K-Cultureの勢いと日本の課題
近年、韓国文化の影響力が世界中で急速に高まり、特に化粧品やデジタルコンテンツの輸出が注目されています。グローバルな舞台での成功を収めている韓国のK-Cultureは、特に化粧品輸出で世界第2位に立ち、2025年の第1四半期には36億ドルを超える見込みです。この勢いを背景に、講演に参加したCrit Venturesの創業者であるジェジュン・ソン氏が、K-Cultureの輸出戦略や日本との比較についての見解を共有しました。
韓国と日本のIPモデルの違い
ソン氏は、日本と韓国のコンテンツ輸出モデルの違いを明確にしました。日本のモデルは「クラフト先行・スケール後」方式です。つまり、原作となる漫画を創作し、アニメやゲームへと展開していく形をとります。一方、韓国は「スケール先行・クラフト後」のアプローチを取っています。韓国では、素人がWeb小説を投稿し、その中から課金要素を持つものがWebtoonとして成長し、更にNetflixドラマやゲームに展開する流れを構築しています。この結果、質の高いコンテンツを効率的にスケールさせることが可能になっています。
実績が示すK-Cultureの強さ
具体的な数字をもとに、韓国の成功を裏付けるいくつかのK-Culture関連のデータを紹介します。Netflixでの韓国コンテンツの視聴は、世界の約8%に達し中でも『イカゲーム シーズン2』が8.4億時間視聴されています。また、K-popは世界的に人気が高まり、Spotifyのストリーミングサービスでは過去5年間で362%の成長率を記録しました。

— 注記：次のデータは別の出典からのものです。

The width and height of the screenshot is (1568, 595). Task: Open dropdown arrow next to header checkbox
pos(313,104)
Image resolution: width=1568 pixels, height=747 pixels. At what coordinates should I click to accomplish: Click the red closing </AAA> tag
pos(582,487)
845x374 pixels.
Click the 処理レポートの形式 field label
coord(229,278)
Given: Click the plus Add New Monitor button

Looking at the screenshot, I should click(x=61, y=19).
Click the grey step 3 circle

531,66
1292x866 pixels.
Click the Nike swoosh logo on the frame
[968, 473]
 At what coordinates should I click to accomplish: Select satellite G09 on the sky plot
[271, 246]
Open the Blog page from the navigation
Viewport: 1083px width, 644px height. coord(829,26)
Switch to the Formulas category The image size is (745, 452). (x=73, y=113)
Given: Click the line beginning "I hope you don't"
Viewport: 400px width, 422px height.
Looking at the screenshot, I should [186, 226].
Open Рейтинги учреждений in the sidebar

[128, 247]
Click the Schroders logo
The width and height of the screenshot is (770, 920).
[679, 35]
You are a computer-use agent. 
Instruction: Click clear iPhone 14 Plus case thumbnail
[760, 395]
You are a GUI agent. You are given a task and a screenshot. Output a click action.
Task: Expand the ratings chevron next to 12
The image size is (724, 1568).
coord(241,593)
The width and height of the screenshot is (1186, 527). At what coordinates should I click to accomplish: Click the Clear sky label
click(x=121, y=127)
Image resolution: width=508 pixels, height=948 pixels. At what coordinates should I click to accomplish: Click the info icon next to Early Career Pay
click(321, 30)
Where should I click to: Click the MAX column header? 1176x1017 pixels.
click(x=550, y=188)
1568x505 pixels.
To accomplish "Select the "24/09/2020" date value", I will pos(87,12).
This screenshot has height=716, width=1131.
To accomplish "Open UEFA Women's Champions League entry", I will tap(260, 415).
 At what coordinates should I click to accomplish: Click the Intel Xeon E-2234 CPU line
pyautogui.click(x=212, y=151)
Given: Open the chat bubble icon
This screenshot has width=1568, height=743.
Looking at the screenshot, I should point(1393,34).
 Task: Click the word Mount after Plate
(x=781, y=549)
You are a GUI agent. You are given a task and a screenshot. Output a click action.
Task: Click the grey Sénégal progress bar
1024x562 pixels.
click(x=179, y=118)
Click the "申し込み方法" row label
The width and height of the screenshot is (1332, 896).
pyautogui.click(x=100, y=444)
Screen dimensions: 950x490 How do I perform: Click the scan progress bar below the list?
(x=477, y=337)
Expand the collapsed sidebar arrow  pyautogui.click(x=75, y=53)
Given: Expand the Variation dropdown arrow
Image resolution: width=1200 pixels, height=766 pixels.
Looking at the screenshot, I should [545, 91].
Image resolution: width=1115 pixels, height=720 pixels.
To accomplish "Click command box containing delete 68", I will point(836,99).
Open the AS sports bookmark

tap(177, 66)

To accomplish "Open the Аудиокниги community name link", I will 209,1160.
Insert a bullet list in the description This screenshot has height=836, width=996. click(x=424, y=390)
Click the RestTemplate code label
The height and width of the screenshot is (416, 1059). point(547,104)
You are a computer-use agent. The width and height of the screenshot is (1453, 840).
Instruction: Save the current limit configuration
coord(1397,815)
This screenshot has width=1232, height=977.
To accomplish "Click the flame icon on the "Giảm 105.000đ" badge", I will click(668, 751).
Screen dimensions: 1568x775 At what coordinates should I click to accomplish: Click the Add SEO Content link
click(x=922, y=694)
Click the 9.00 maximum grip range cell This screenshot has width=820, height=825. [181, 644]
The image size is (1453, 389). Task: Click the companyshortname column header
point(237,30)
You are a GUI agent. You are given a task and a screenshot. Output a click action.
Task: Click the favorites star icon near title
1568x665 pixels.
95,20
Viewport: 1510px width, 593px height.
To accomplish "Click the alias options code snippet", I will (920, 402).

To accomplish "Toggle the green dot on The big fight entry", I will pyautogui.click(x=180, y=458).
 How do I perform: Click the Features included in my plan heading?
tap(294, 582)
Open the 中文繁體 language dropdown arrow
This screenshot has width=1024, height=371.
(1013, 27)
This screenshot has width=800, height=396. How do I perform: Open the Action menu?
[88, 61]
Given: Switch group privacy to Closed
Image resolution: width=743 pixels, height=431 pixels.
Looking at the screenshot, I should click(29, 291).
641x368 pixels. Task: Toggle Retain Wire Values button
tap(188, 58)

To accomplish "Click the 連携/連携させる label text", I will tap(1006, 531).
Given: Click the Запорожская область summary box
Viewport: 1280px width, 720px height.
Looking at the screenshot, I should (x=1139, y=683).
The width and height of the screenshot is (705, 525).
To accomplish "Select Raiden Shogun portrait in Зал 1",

一方、日本のデジタル漫画アプリ「ピッコマ」は海外での売上が6億ドルを超え、韓国が成し遂げた新たな市場を切り開いています。ここで特筆すべきは、韓国のWebtoonが世界市場で78億ドルを達成したことです。これは彼らの独自の課金フォーマットが功を奏した結果です。
ソン氏が提案する日本企業向けの新戦略
ソン氏は、日本の企業に向けて、K-Culture輸出を加速させるための5つの原則を提案しました。まずはアマチュア・ファースト・プラットフォームを作ること、次にデータ駆動型プロダクションの構築、そしてタレントのシステム化を進めるべきです。また、決済層の所有と初日からのローカライズ設計も重要です。これらの原則に従うことで、日本企業もグローバル市場で成功を収める可能性が高まります。
AI時代の新しい局面
さらに、ソン氏は最新の動向としてAIの導入にも触れました。AI時代では、アートやコンテンツが新たな形で市場に登場する可能性があり、韓国のスタートアップがその最前線にいると強調しました。日本企業もこの流れに参加できるポテンシャルを持っていると言えます。
まとめ
K-Cultureの影響力はますます増しており、日本企業にとってもこれをいかに取り入れるかが今後の成長の鍵となるでしょう。ソン氏の講演はその具体的な道筋を示しており、K-Cultureの成功が日本のカルチャーにも取り入れられ、さらなる進化が期待されます。